Phase I: Maximum Protection (Weeks 0-6)

  • Immobilization: In the operating room, a well-padded, short-leg bivalved cast or a rigid posterior splint with a bulky Jones dressing is applied. The ankle is locked in neutral dorsiflexion.
  • Weight-Bearing: Strictly non-weight-bearing (NWB) on the operative extremity.
  • Edema Control: Strict elevation of the limb above heart level for the first 72 to 96 hours to mitigate swelling and promote wound healing.
  • Follow-up: At 2 weeks, sutures are removed. If a plantar button was used for the TA transfer, the padding is inspected. A new, well-molded short-leg fiberglass cast is applied.

Phase II: Transition and Maturation (Weeks 6-10)

  • Hardware Management: At 6 weeks postoperatively, radiographs are obtained to assess the healing of the first metatarsal osteotomy. If a plantar button and pull-out sutures were utilized for the TA transfer, they are removed in the clinic at this time.
  • Immobilization: The patient is transitioned to a short-leg walking cast or a rigid controlled ankle motion (CAM) boot.
  • Weight-Bearing: Progressive weight-bearing as tolerated (WBAT) is initiated.
  • Physical Therapy: Gentle active range of motion (AROM) of the toes is encouraged.

Phase III: Rehabilitation (Weeks 10+)

  • Immobilization: The cast or boot is discontinued once radiographic union of the osteotomy is confirmed and the patient can ambulate without pain.
  • Orthotics: Patients are often transitioned into a supportive athletic shoe, occasionally requiring a custom orthotic to support the newly reconstructed arch and accommodate any residual minor deformities.
  • Physical Therapy: Formal physical therapy focuses on gait retraining, proprioception, and strengthening of the transferred tendons (biofeedback is often required to train the TA and PL in their new biomechanical roles).

COMPLICATIONS AND MANAGEMENT

  1. Nonunion/Delayed Union of the First Metatarsal: Occurs in 2-5% of cases, often due to violation of the plantar hinge or inadequate fixation. Managed with prolonged immobilization or revision with bone grafting and rigid plate fixation.
  2. Plantar Skin Necrosis: A known complication of the pull-out button technique for the TA transfer. Can be avoided by using modern biotenodesis screws or ensuring massive padding beneath the button.
  3. Sural Nerve Neuroma: Can occur during the PL to PB transfer.

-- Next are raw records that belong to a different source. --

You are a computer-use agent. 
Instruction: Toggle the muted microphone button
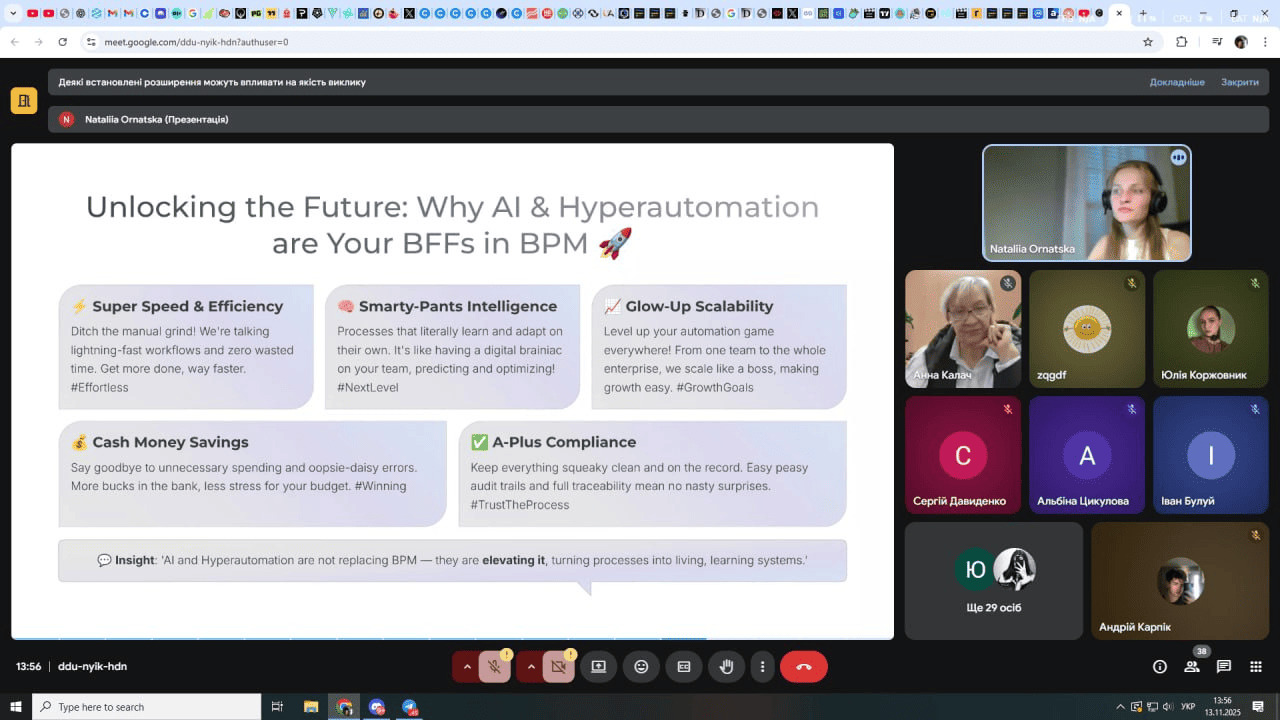click(x=494, y=667)
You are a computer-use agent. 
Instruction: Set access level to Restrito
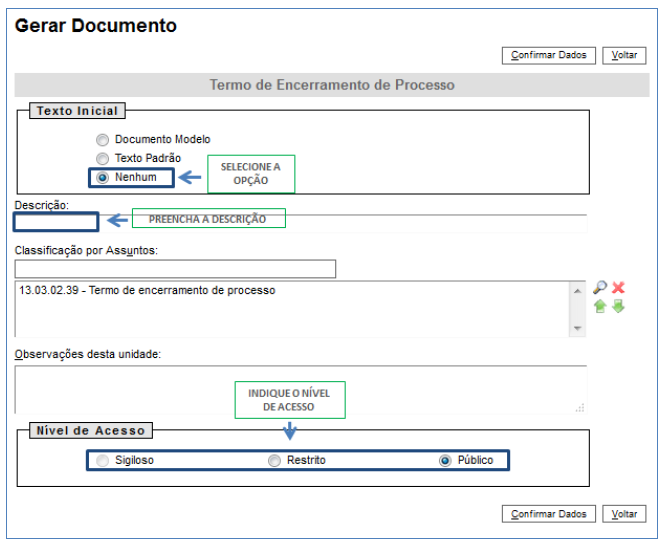[274, 460]
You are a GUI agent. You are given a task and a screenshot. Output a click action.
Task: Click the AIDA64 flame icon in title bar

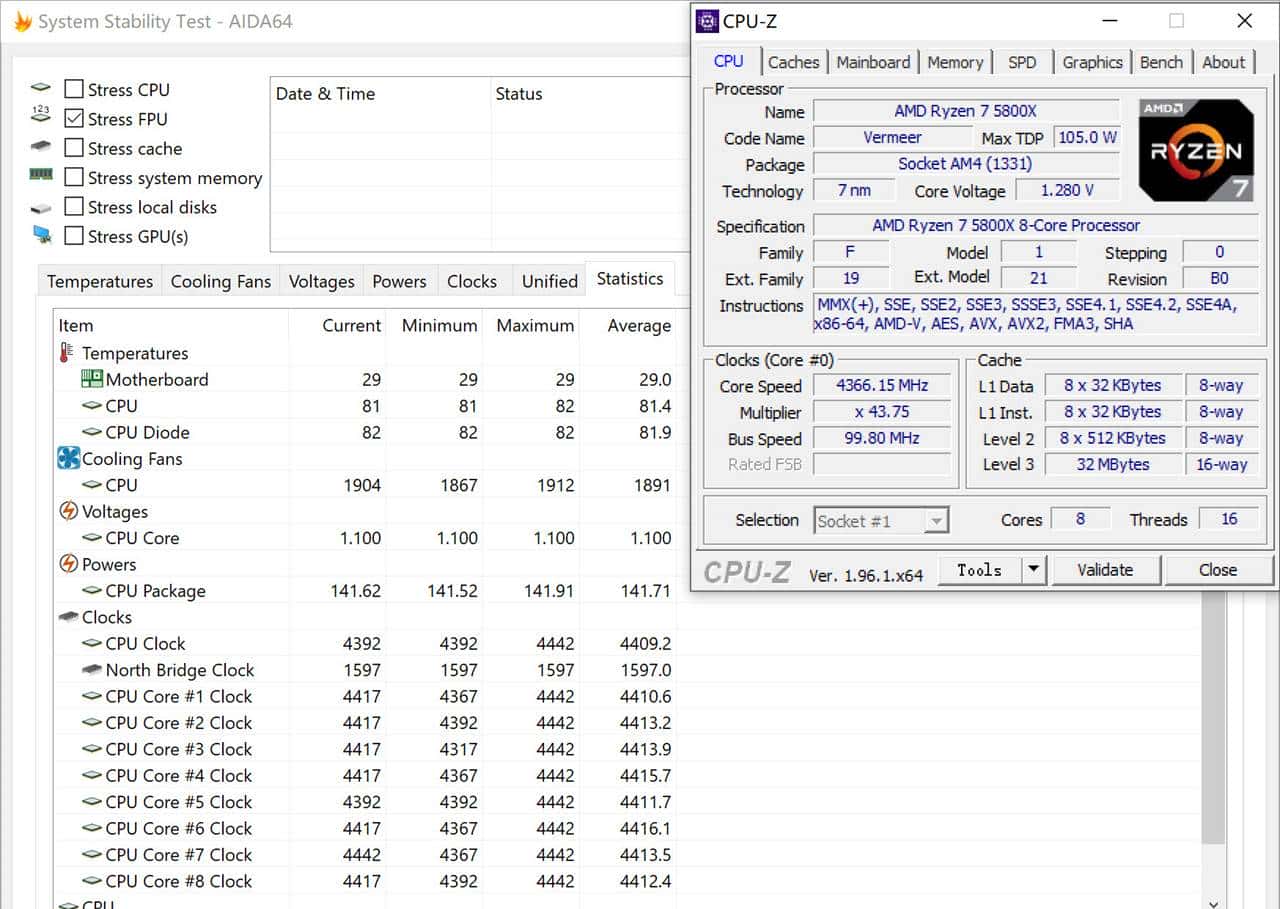coord(21,21)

Meticulous dissection and gentle retraction are paramount.
  4. Under-correction: Failure to recognize a rigid hindfoot varus preoperatively (ignoring the Coleman block test) will result in persistent varus, necessitating a secondary calcaneal osteotomy.

CONCLUSION

The combined proximal first metatarsal osteotomy, plantar fasciotomy, and transfer of the tibialis anterior (with or without the Jones procedure) represents a powerful, anatomically sound approach to the flexible hindfoot cavovarus deformity. By systematically neutralizing deforming muscle forces and correcting structural osseous abnormalities, the orthopedic surgeon can successfully restore a plantigrade, stable, and functional foot for patients suffering from Charcot-Marie-Tooth disease.